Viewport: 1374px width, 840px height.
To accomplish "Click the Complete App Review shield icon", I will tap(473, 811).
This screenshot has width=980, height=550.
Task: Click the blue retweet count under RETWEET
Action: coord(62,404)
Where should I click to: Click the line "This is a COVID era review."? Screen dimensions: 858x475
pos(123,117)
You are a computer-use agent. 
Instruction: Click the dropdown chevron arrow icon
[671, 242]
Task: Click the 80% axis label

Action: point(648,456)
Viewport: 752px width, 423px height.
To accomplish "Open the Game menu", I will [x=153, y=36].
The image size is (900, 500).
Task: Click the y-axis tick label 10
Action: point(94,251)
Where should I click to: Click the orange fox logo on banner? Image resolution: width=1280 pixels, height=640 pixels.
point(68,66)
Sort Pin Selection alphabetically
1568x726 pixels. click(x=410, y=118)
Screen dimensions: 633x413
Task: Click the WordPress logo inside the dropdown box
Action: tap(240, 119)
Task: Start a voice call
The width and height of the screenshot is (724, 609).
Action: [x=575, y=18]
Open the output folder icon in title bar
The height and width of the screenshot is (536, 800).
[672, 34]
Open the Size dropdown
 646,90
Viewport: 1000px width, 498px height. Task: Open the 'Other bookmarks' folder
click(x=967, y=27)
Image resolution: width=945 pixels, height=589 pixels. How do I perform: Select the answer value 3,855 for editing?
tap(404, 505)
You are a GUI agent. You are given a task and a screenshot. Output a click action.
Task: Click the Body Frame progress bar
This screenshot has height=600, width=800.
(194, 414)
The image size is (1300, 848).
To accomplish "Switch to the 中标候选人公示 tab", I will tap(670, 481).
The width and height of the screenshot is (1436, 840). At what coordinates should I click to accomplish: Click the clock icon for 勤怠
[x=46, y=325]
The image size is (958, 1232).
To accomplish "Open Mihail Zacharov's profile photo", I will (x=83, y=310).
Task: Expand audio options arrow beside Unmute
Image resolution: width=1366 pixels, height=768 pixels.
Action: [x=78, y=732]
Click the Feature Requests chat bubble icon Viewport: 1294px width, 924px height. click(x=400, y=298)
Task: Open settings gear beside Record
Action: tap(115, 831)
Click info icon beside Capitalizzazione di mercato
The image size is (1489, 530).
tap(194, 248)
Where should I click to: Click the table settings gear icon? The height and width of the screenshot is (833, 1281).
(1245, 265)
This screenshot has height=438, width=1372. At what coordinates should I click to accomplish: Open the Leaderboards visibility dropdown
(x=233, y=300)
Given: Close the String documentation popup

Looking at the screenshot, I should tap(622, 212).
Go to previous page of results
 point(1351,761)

What is asked –
Update the listing above by changing every "Viewport" to "Window" and leaving everything else as it is.

Output below –
Window: 1374px width, 840px height.
To accomplish "Click the Complete App Review shield icon", I will tap(473, 811).
This screenshot has width=980, height=550.
Task: Click the blue retweet count under RETWEET
Action: coord(62,404)
Where should I click to: Click the line "This is a COVID era review."? Screen dimensions: 858x475
pos(123,117)
You are a computer-use agent. 
Instruction: Click the dropdown chevron arrow icon
[671, 242]
Task: Click the 80% axis label

Action: point(648,456)
Window: 752px width, 423px height.
To accomplish "Open the Game menu", I will [x=153, y=36].
The image size is (900, 500).
Task: Click the y-axis tick label 10
Action: point(94,251)
Where should I click to: Click the orange fox logo on banner? Image resolution: width=1280 pixels, height=640 pixels.
point(68,66)
Sort Pin Selection alphabetically
1568x726 pixels. click(x=410, y=118)
Screen dimensions: 633x413
Task: Click the WordPress logo inside the dropdown box
Action: tap(240, 119)
Task: Start a voice call
The width and height of the screenshot is (724, 609).
Action: [x=575, y=18]
Open the output folder icon in title bar
The height and width of the screenshot is (536, 800).
[672, 34]
Open the Size dropdown
 646,90
Window: 1000px width, 498px height. Task: Open the 'Other bookmarks' folder
click(x=967, y=27)
Image resolution: width=945 pixels, height=589 pixels. How do I perform: Select the answer value 3,855 for editing?
tap(404, 505)
You are a GUI agent. You are given a task and a screenshot. Output a click action.
Task: Click the Body Frame progress bar
This screenshot has height=600, width=800.
(194, 414)
The image size is (1300, 848).
To accomplish "Switch to the 中标候选人公示 tab", I will tap(670, 481).
The width and height of the screenshot is (1436, 840). At what coordinates should I click to accomplish: Click the clock icon for 勤怠
[x=46, y=325]
The image size is (958, 1232).
To accomplish "Open Mihail Zacharov's profile photo", I will (x=83, y=310).
Task: Expand audio options arrow beside Unmute
Image resolution: width=1366 pixels, height=768 pixels.
Action: [x=78, y=732]
Click the Feature Requests chat bubble icon Window: 1294px width, 924px height. click(x=400, y=298)
Task: Open settings gear beside Record
Action: tap(115, 831)
Click info icon beside Capitalizzazione di mercato
The image size is (1489, 530).
tap(194, 248)
Where should I click to: Click the table settings gear icon? The height and width of the screenshot is (833, 1281).
(1245, 265)
This screenshot has height=438, width=1372. At what coordinates should I click to accomplish: Open the Leaderboards visibility dropdown
(x=233, y=300)
Given: Close the String documentation popup

Looking at the screenshot, I should tap(622, 212).
Go to previous page of results
 point(1351,761)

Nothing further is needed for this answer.